Task item
From the listing below, retype exactly the line holding "Restore the USDJPY,M5 chart window", the line holding "Task: Click the external", and the lines between them; skip everything else.

Supplied information
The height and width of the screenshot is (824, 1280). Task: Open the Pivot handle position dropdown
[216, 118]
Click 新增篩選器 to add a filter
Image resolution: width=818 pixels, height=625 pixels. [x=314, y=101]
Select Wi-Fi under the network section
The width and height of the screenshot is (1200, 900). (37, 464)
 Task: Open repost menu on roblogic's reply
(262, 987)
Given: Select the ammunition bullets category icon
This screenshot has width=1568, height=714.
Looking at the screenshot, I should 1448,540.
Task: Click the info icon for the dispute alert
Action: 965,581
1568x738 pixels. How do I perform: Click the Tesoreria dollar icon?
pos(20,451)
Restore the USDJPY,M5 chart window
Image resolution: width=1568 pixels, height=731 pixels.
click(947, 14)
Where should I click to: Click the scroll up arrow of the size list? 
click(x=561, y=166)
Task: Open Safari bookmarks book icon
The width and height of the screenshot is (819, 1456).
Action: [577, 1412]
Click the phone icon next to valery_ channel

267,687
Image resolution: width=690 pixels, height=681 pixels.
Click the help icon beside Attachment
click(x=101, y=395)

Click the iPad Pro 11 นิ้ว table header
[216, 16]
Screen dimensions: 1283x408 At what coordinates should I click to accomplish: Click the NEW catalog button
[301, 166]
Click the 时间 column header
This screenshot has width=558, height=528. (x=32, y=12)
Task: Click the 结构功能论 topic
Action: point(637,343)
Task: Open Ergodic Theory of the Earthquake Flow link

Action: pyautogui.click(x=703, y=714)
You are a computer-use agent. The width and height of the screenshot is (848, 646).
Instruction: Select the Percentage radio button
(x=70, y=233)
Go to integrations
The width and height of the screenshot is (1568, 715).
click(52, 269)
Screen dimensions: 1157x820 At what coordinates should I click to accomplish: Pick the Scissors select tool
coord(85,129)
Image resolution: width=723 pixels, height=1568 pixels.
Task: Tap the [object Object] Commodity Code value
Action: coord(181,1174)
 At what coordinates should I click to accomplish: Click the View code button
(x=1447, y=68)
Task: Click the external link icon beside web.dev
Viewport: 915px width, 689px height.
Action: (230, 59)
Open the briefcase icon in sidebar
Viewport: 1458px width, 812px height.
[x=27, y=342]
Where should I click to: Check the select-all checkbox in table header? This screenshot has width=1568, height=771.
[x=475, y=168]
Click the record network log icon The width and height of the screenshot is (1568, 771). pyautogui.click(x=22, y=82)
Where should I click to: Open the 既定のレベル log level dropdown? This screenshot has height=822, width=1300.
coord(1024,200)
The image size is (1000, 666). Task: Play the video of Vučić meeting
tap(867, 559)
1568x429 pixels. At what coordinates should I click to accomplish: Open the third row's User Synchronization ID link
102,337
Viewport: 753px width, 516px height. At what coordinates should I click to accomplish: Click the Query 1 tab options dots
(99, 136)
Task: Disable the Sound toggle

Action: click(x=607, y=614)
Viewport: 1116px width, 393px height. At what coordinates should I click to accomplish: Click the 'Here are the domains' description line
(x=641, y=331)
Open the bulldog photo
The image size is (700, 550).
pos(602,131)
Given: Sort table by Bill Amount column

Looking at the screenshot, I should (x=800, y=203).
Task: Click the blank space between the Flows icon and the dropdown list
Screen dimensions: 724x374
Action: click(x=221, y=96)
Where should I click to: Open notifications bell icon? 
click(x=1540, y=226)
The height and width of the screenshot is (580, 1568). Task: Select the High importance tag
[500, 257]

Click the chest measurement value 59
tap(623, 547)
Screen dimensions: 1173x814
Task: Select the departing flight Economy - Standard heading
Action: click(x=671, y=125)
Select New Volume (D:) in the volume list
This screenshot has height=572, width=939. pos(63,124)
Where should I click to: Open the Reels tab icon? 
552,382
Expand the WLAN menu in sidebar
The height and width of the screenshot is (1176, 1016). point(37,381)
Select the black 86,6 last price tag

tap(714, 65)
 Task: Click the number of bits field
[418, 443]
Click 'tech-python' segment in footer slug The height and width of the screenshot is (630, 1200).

Written response
Restore the USDJPY,M5 chart window
Image resolution: width=1568 pixels, height=731 pixels.
click(947, 14)
Where should I click to: Click the scroll up arrow of the size list? 
click(x=561, y=166)
Task: Open Safari bookmarks book icon
The width and height of the screenshot is (819, 1456).
Action: [577, 1412]
Click the phone icon next to valery_ channel

267,687
Image resolution: width=690 pixels, height=681 pixels.
Click the help icon beside Attachment
click(x=101, y=395)

Click the iPad Pro 11 นิ้ว table header
[216, 16]
Screen dimensions: 1283x408 At what coordinates should I click to accomplish: Click the NEW catalog button
[301, 166]
Click the 时间 column header
This screenshot has width=558, height=528. (x=32, y=12)
Task: Click the 结构功能论 topic
Action: point(637,343)
Task: Open Ergodic Theory of the Earthquake Flow link

Action: pyautogui.click(x=703, y=714)
You are a computer-use agent. The width and height of the screenshot is (848, 646).
Instruction: Select the Percentage radio button
(x=70, y=233)
Go to integrations
The width and height of the screenshot is (1568, 715).
click(52, 269)
Screen dimensions: 1157x820 At what coordinates should I click to accomplish: Pick the Scissors select tool
coord(85,129)
Image resolution: width=723 pixels, height=1568 pixels.
Task: Tap the [object Object] Commodity Code value
Action: coord(181,1174)
 At what coordinates should I click to accomplish: Click the View code button
(x=1447, y=68)
Task: Click the external link icon beside web.dev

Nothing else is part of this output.